The RQI and HeartCode 2025 courses, developed last October in collaboration with Laerdal Medical, include a “True Adaptive” learning experience that uses artificial intelligence to deliver a personalized approach driven by an individual student’s specific knowledge level and unique needs, according to the AHA.

“With more than 700 F4 course completions to date, the Association becomes the first, and only, CAPCE-accredited continuing education provider to issue course completions with the new designation,” the press release states.

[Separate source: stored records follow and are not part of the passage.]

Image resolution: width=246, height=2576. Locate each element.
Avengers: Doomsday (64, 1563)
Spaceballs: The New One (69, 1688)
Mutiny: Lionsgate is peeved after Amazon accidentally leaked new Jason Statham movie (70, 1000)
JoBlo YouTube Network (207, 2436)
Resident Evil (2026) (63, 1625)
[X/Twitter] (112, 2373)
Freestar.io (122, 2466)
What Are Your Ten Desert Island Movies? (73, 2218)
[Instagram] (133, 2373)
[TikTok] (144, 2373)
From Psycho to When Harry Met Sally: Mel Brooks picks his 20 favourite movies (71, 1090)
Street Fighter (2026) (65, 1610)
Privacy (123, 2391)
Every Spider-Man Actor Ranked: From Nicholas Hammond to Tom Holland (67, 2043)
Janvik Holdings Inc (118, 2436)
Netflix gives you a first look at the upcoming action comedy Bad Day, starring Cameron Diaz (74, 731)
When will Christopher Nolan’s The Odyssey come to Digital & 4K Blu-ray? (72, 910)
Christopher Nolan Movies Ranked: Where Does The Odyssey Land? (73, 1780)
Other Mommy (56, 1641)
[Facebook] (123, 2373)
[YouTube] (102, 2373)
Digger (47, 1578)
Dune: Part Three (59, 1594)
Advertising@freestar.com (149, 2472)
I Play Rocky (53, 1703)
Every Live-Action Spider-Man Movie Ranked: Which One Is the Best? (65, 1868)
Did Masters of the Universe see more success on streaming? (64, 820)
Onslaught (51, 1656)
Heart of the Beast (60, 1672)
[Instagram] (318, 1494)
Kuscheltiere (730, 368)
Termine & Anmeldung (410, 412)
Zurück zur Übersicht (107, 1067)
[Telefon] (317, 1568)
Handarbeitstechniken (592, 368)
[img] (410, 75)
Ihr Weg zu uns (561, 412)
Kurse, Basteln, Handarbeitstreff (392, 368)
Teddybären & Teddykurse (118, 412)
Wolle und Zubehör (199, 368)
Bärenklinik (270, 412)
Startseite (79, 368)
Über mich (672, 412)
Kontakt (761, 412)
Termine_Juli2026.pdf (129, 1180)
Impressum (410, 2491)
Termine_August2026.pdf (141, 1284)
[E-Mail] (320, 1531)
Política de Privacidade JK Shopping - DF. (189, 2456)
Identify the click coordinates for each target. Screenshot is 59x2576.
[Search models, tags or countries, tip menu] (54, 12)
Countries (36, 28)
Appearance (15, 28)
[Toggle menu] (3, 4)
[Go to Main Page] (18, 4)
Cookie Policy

With the new designation, the CAPCE now recognizes courses rooted in adaptive learning as equivalent to classroom instruction. The RQI and HeartCode 2025 courses verify competence and validate performance in Basic Life Support, Advanced Life Support/Advanced Cardiac Life Support and Pediatric Advanced Life Support. The AHA must report course completions to CAPCE monthly to maintain the F4 continuing education destination and accreditation status.

“Adaptive learning is a truly novel education delivery platform that allows students to interact with a simulated patient or patient care scenario,” said CAPCE Executive Director Jay M. Scott, in a statement. “Through integrated testing, critical decisions and case-based actions supplant the need for a traditional post-test. The interactive nature is dynamic for students, and educators can infuse more excitement, sensitivity and specificity into the learning process. The Commission on Accreditation for Prehospital Continuing Education enthusiastically endorses adaptive learning programs for EMS education.”